For instance, when queried about certain individuals, models sometimes struggle to differentiate between people with similar names or, conversely, may invent details where their training data is thin. During testing, one version of GPT-5.4 Mini described a tech blogger as an "ambiguous name form that could refer to multiple people with the initials A.H.A." This highlights a critical truth about modern AI: these models are not infallible encyclopedias. They are probabilistic engines, and when their "weights" are not sufficiently tuned to a specific entity, they may default to generic or incorrect outputs rather than admitting ignorance.
Dimson has indicated that he plans to expand the platform to analyze these discrepancies further. Future updates aim to explore why specific models exhibit biases toward certain demographics or professions, and to identify "hidden gems"—individuals who have significant contributions to their fields but lack the Wikipedia presence that typically anchors an AI’s knowledge base.
Official Responses and External Critique
The reception to In the Weights has been, in Dimson’s words, "insane." While the creators initially viewed it as a "mild curiosity," the public reaction suggests that the project tapped into a collective anxiety regarding digital legacy.
However, the project has not been without its detractors. Critics, such as AI researcher Anthony Moser, have questioned the utility of the exercise. Moser famously scoffed at the platform on social media, suggesting that it is "literally the same as asking 13 chatbots to tell you about yourself." From this perspective, the "strength score" is merely a proxy for how much training data an AI consumed from the open web—a circular loop where the internet defines the AI, and the AI, in turn, defines the internet.

Despite these critiques, the project remains a fascinating case study in human-computer interaction. Its design—which favors a Nintendo-inspired, retro aesthetic—serves as a soft entry point for what is, at its core, a complex inquiry into data science and information theory.
The Implications: Is This Digital Immortality?
The overarching question posed by In the Weights is whether being "remembered" by a chatbot constitutes a new form of digital immortality. If a person’s life story, career milestones, and personal details are woven into the fabric of a model that will serve as the primary interface for human knowledge, have they achieved a level of permanence that the static, decentralized web could never provide?
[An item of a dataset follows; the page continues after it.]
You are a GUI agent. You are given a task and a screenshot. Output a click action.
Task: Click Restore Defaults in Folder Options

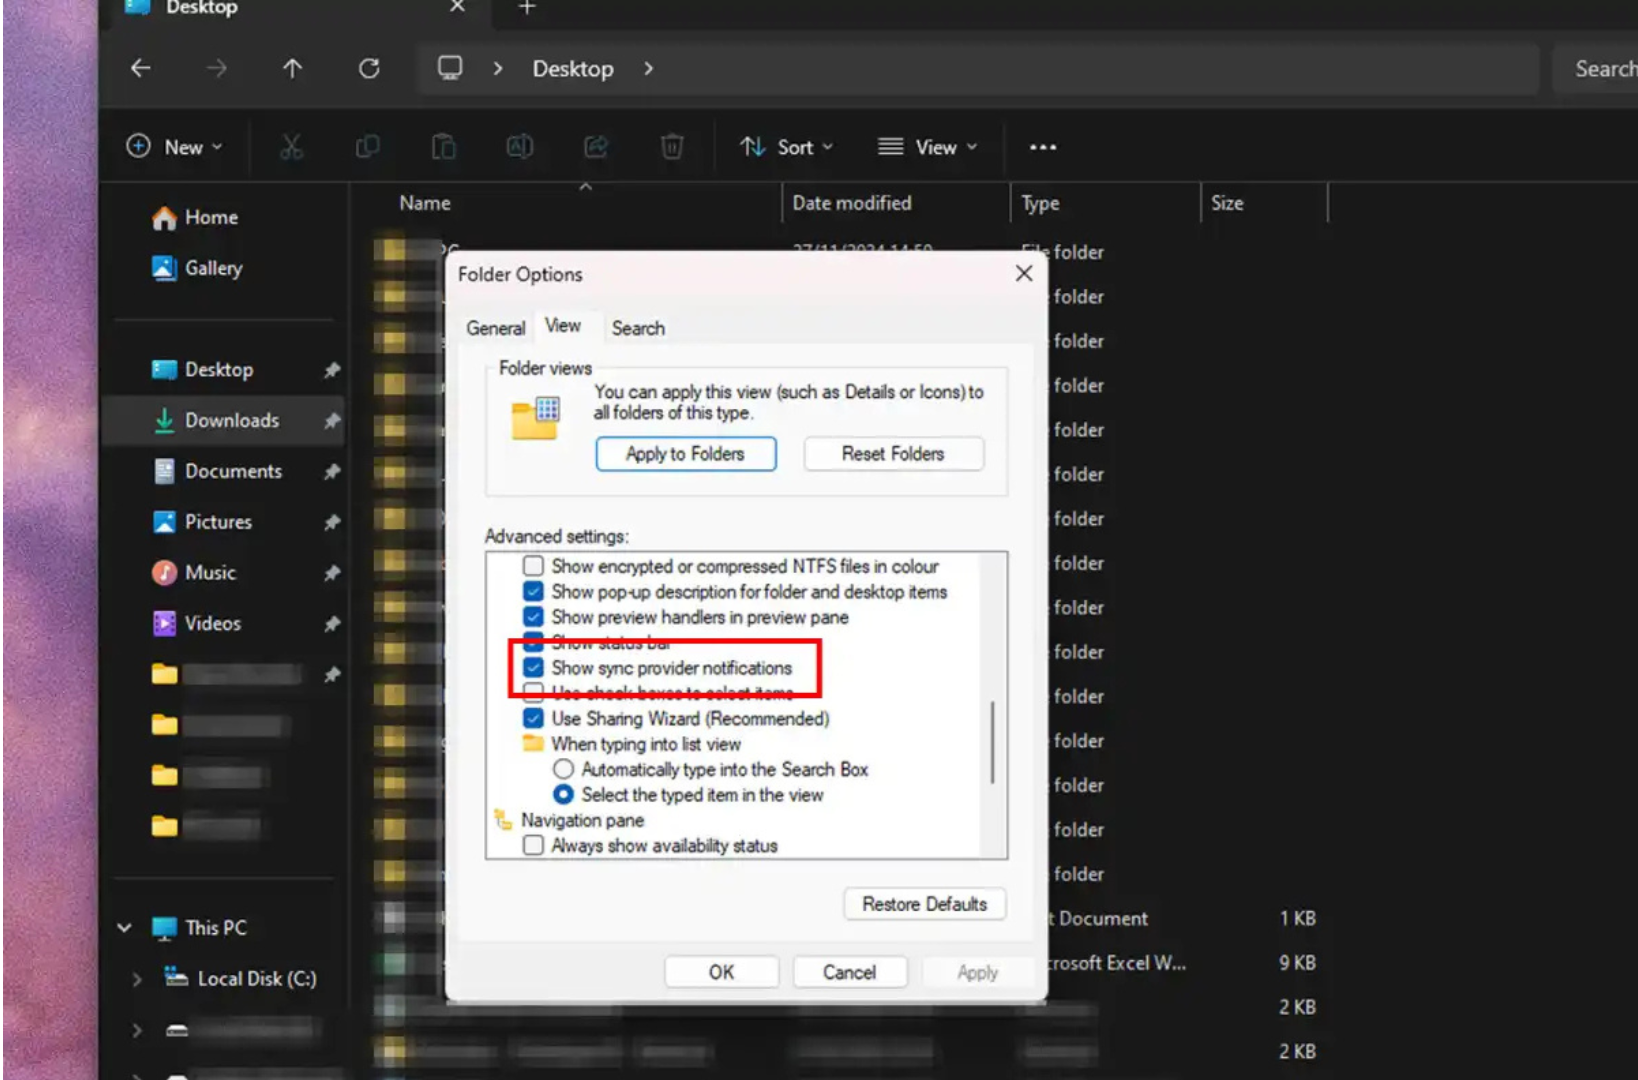923,904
The answer is complex. Being "in the weights" is not synonymous with being "known" in the human sense. It is a mathematical representation of a persona. As we move further into a future where AI serves as the primary gateway to information, those who are not present in these models may find themselves effectively erased from the public record. Conversely, those who are present may find their identity permanently altered by the model’s own biases and internal logic.
Looking ahead, the platform serves as a mirror for our own digital identities. It challenges us to consider not just how we are perceived by our peers, but how we are perceived by the machines that are increasingly shaping our reality. As Dimson continues to refine the tool, In the Weights will likely remain a key site of interest for anyone wondering just how much of themselves has been absorbed into the architecture of the future.
Whether it is a definitive measure of relevance or just a clever way to pass the time, the project successfully highlights the most important shift in the digital age: we are no longer just building websites; we are building minds, and we are all, in some small way, trying to see if we have left a mark on the silicon.